In your book, you discuss the very interesting special case of Muslim and Christian religious courts in Jerusalem, which are allowed to apply Jordanian law in some circumstances. Why is this the case?

Throughout Israel and the 1967 territories, as well as in Lebanon and Jordan, family law issues are handled by special courts for each religious community. This is part of the Ottoman legacy of the millet system, but each country has its own version of religious law; Shari’a in Israel differs from Shari’a in Jordan, and so on. Unusually, Israeli courts allow Palestinian (i.e. Muslim and Christian) religious courts in Jerusalem to apply Jordanian law if the parties involved are residents of the 1967 territories. This seems very unusual: how can Israel boast of having “united Jerusalem” under its sovereignty while allowing courts in the city to regularly apply foreign law? Israel is ordinarily keen to ensure its legal hold over Jerusalem. It shut down the Orient House in 2001 merely for acting as an informal diplomatic presence of the PLO, without trying to exercise any kind of legal powers.

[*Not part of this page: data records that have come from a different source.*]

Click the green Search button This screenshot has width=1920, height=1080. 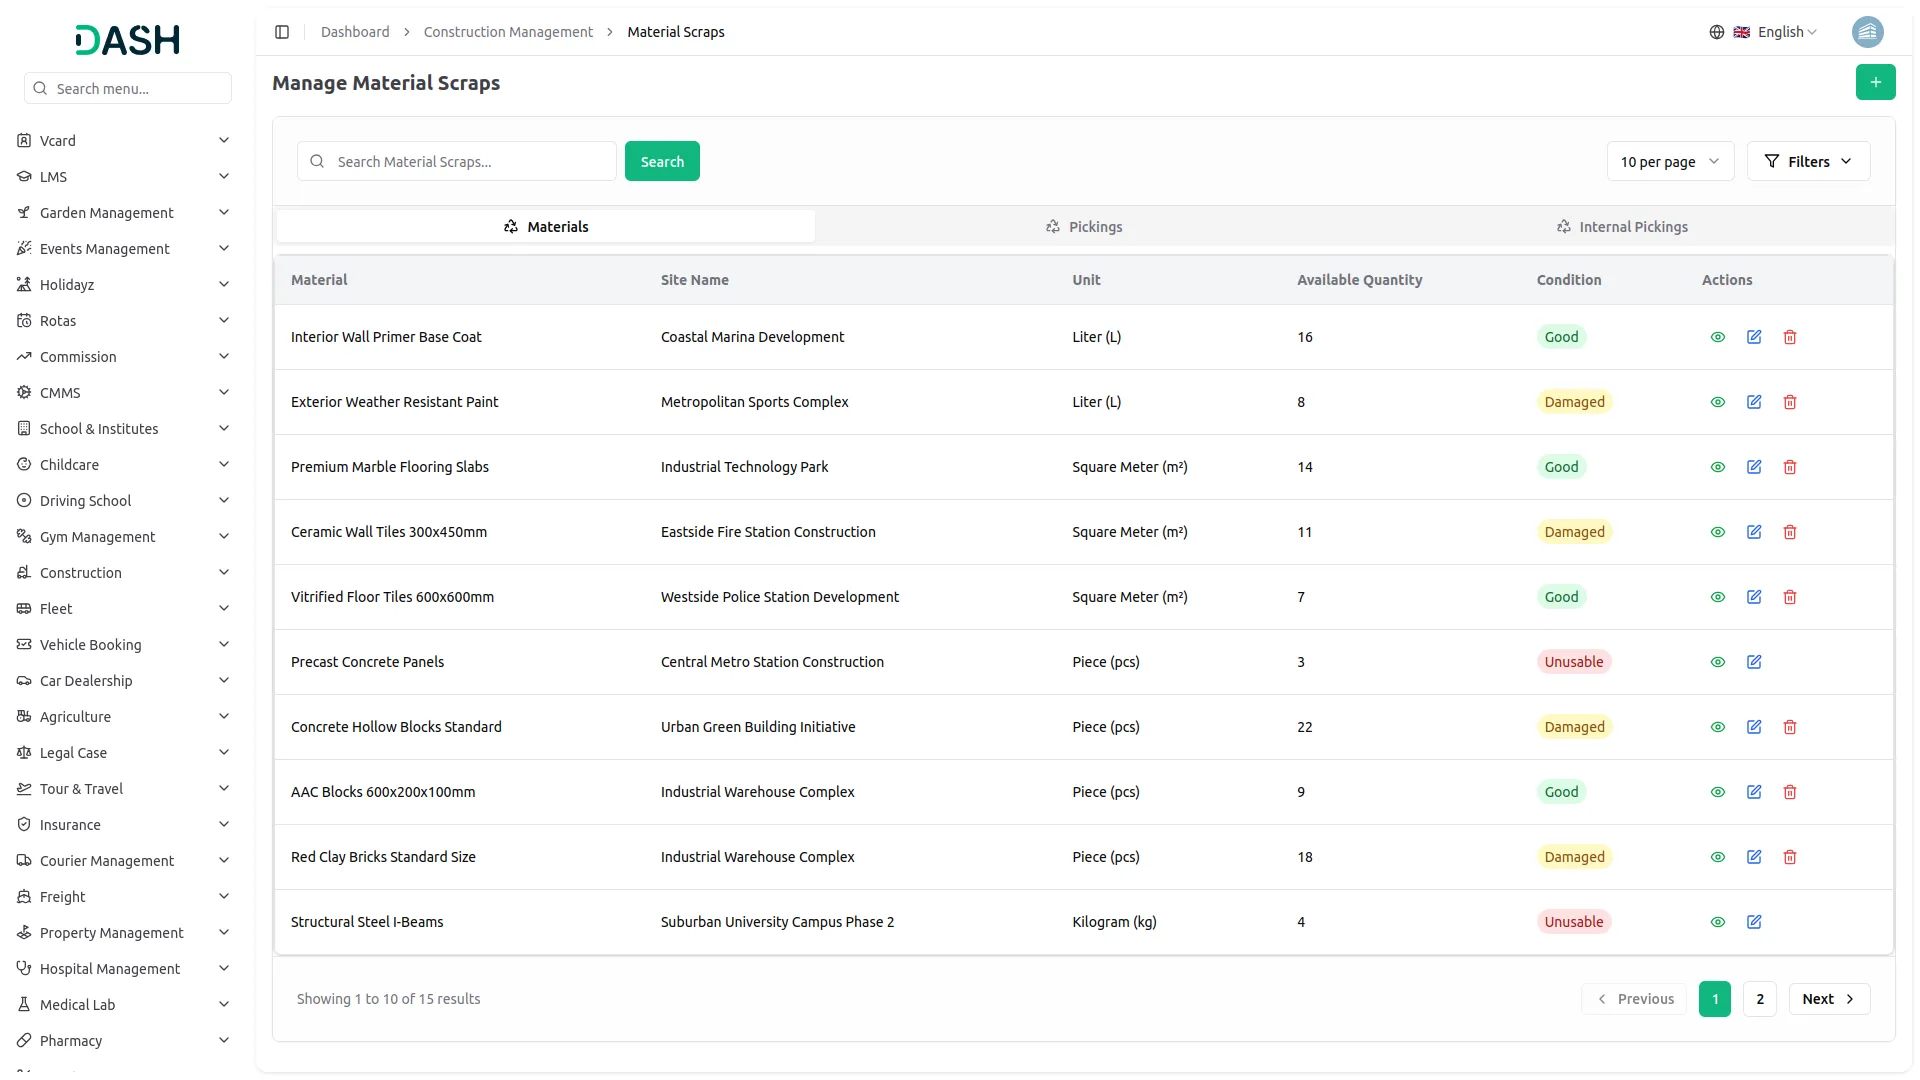(x=662, y=161)
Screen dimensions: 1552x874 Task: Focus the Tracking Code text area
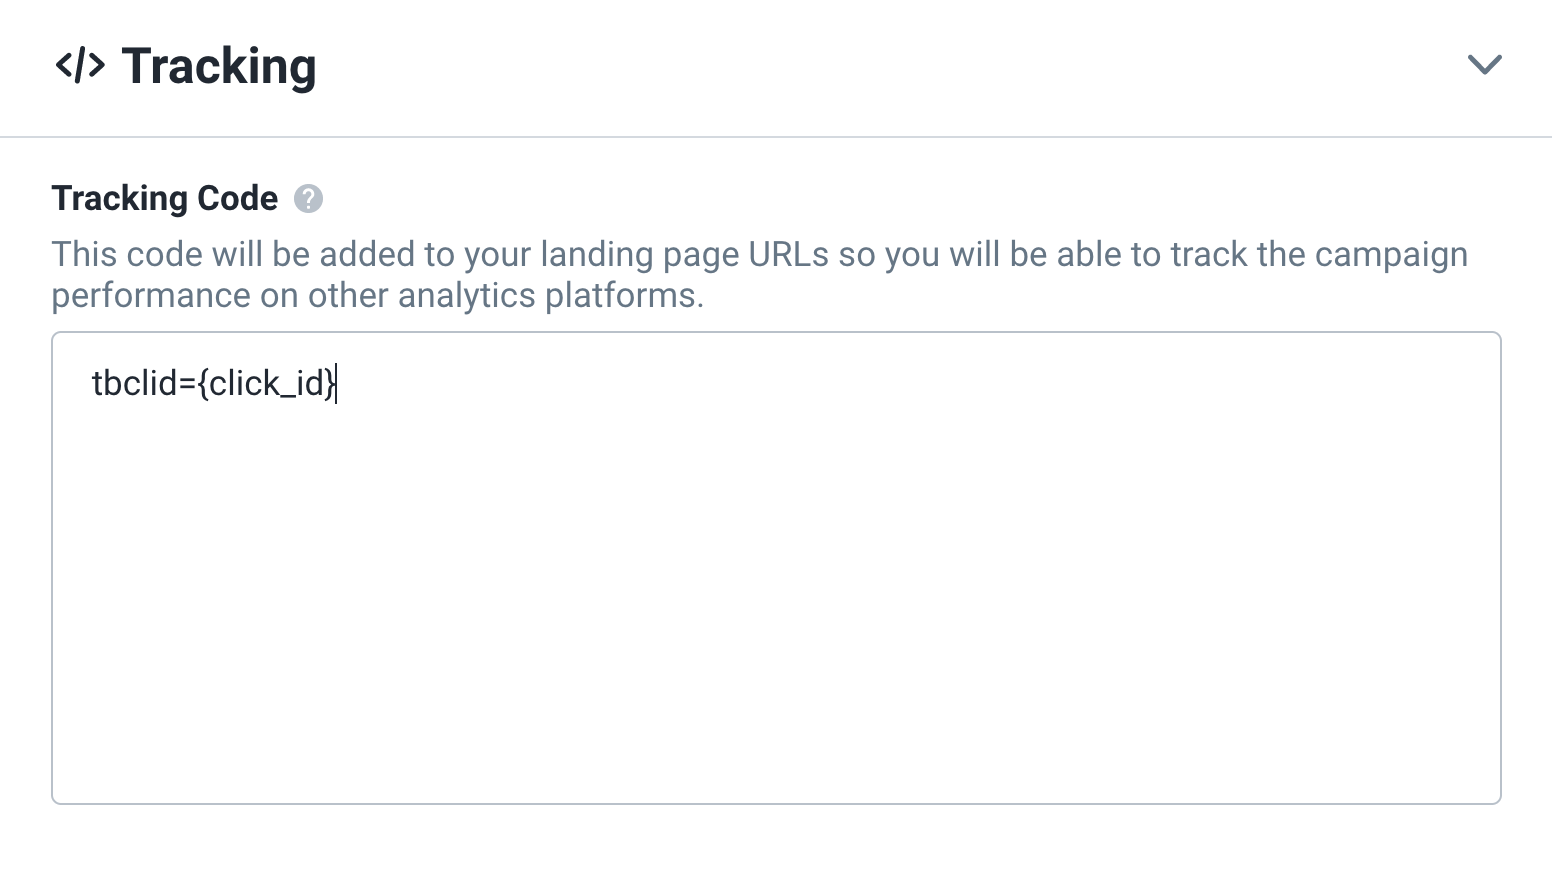click(776, 568)
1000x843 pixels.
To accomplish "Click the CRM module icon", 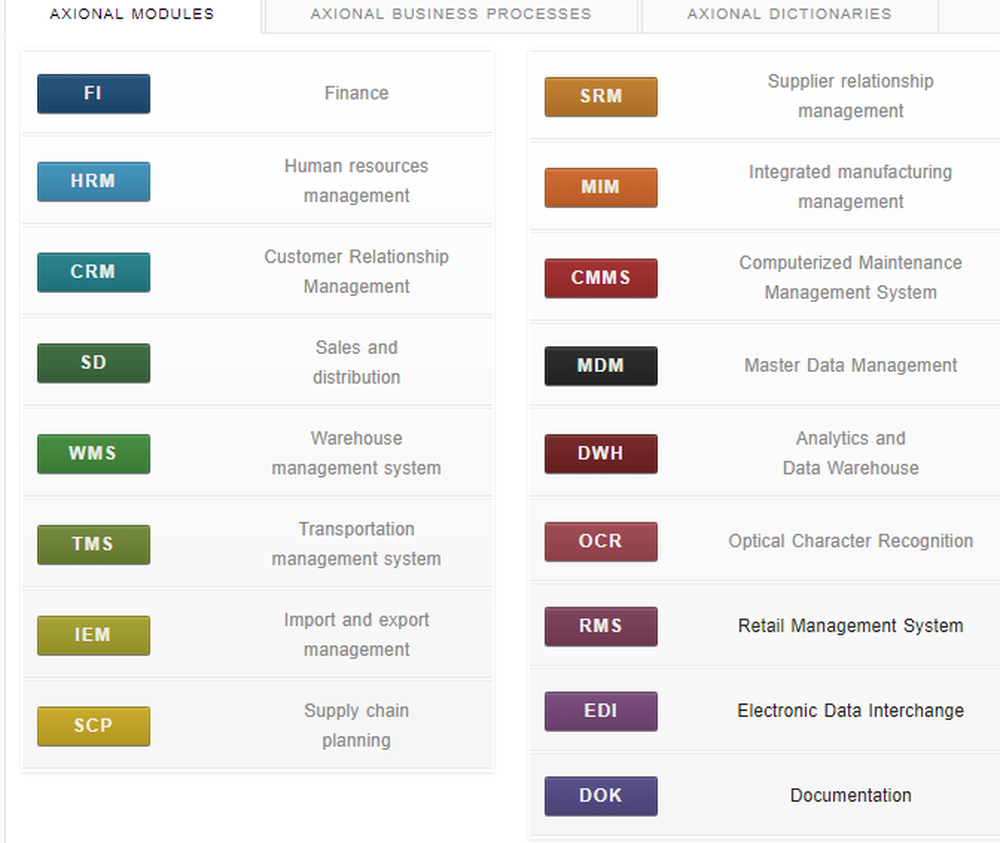I will pyautogui.click(x=93, y=272).
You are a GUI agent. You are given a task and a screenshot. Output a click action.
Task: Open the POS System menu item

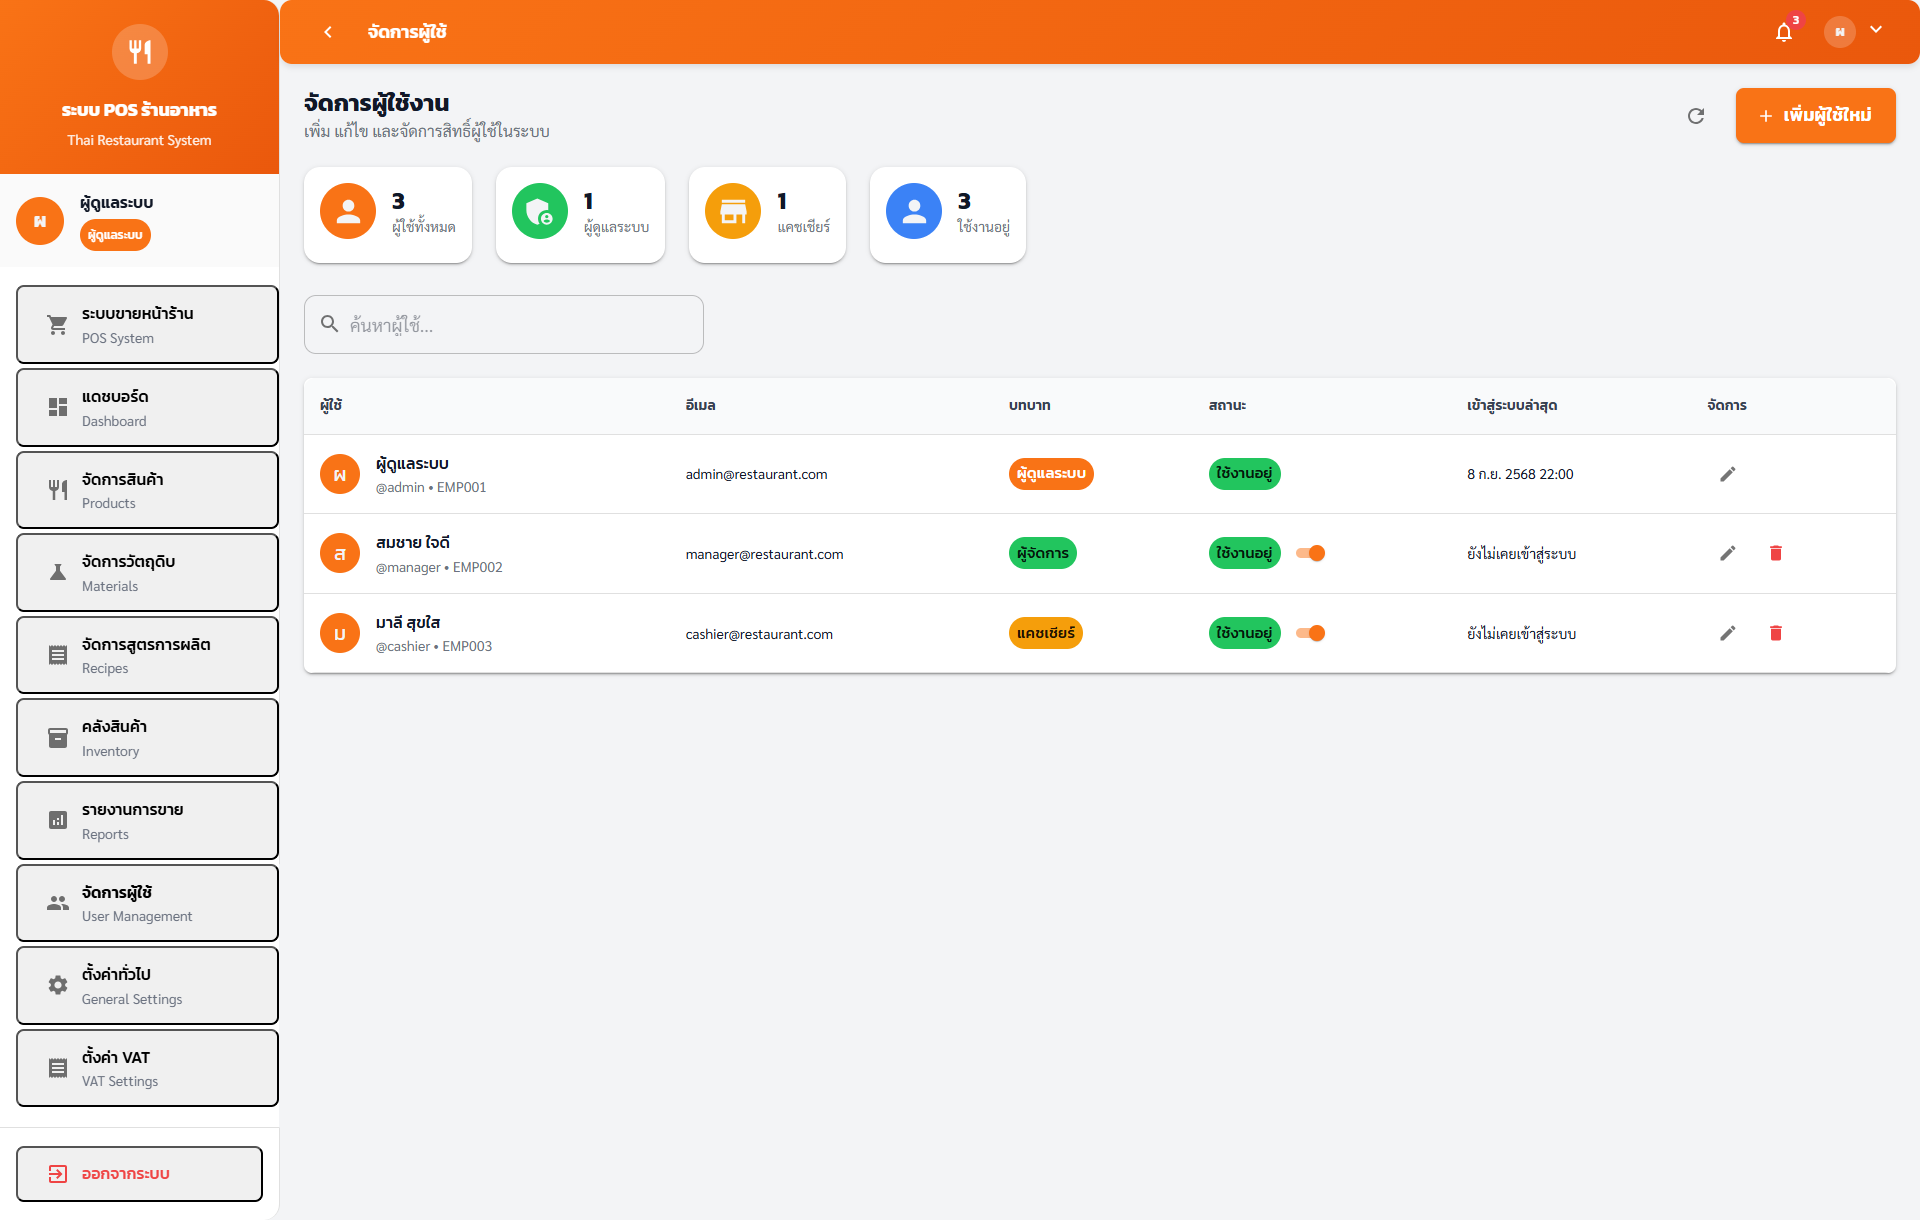[147, 324]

I believe there are several reasons for this outcome. First, empowering religious courts arguably strengthens communal identities at the expense of Palestinian national identity. Second, allowing religious courts to operate autonomously helps Israel project an image to the outside world that it respects the rights and customs of Palestinians living under occupation. Third, Muslim and Christian religious courts work indirectly to strengthen Israel’s attempts to strengthen its own identity as a Jewish state as a matter of contrast. And finally, most Palestinians see the autonomy of religious courts from Israeli law as something that is in their interests as well.